Task instructions.
#1 According to the project description, besides computational approaches, what other work will there be opportunities for?
#2 Print the passage of the project description from "Computational Neural Networks" up to and including "to the project.".

Extract to read.

Computational Neural Networks (CNNs), foundational large language models (LLMs), and pretrained transformers (GPTs) for phylogeny, biodiversity and functional genomics
About the Project
Artificial intelligence will transform the identification, measurement, conservation and exploitation of biodiversity and the understanding and applications that can come from genomics, transcriptomics and genome assemblies. We have a range of opportunities with several directions to co-develop projects using CNNs and transformers to build foundational, multi-modal language models for plant genomics, phylogenetics and functional trait analysis. The projects will involve appropriate collaborators from major Institutions that are appropriate to the project.
We are keen to develop projects in directions of interest to you, as a prospective PhD student. We will work with you in developing the project (with you and others, including funding agencies). You will be expected to have ownership of the project, shaping the research direction, and developing your own ideas during the course of your PhD. While the focus of the work will involve developing computational approaches, there will also be opportunities for some plant collection and genomics laboratory work.

Entries supplied.
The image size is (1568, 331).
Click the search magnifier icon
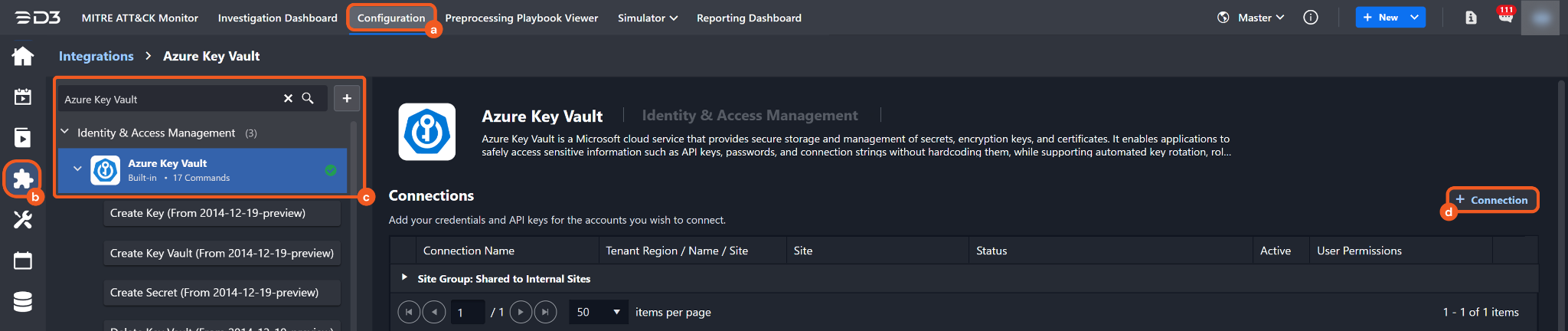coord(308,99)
...
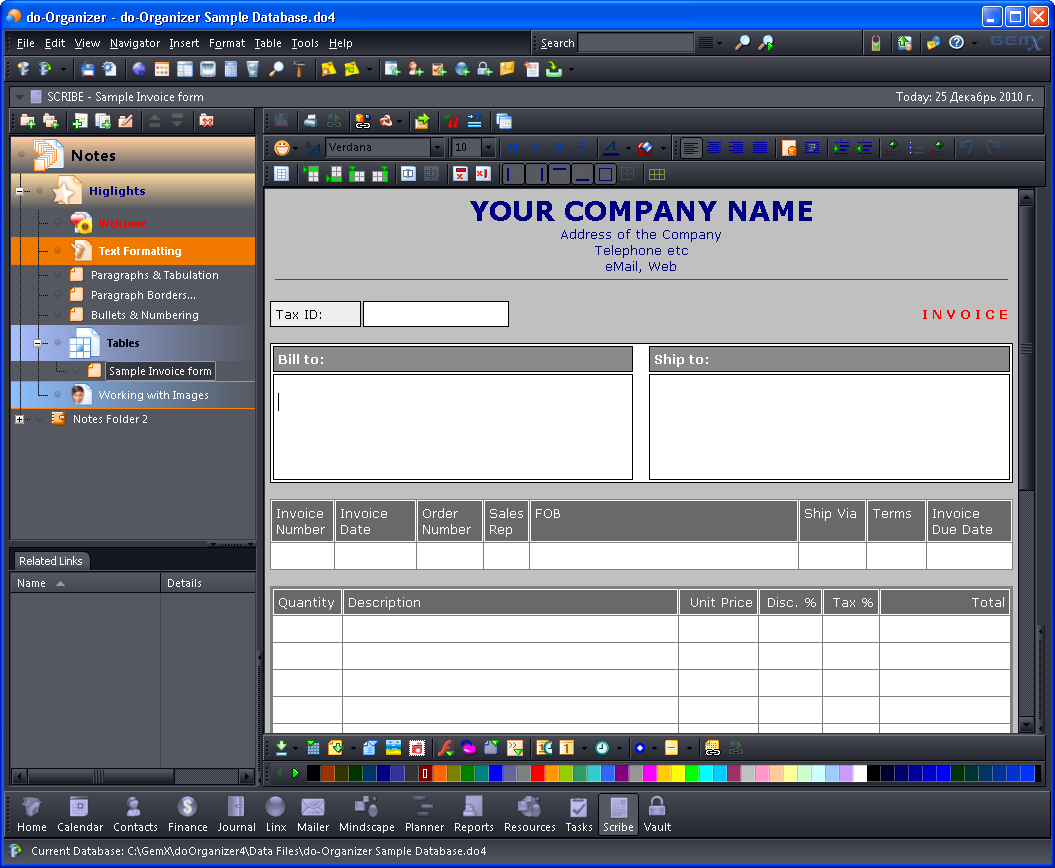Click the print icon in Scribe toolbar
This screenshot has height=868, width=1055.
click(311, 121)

Solutions to the tasks.
#1 Some plant collection and genomics laboratory work.

#2
Computational Neural Networks (CNNs), foundational large language models (LLMs), and pretrained transformers (GPTs) for phylogeny, biodiversity and functional genomics
About the Project
Artificial intelligence will transform the identification, measurement, conservation and exploitation of biodiversity and the understanding and applications that can come from genomics, transcriptomics and genome assemblies. We have a range of opportunities with several directions to co-develop projects using CNNs and transformers to build foundational, multi-modal language models for plant genomics, phylogenetics and functional trait analysis. The projects will involve appropriate collaborators from major Institutions that are appropriate to the project.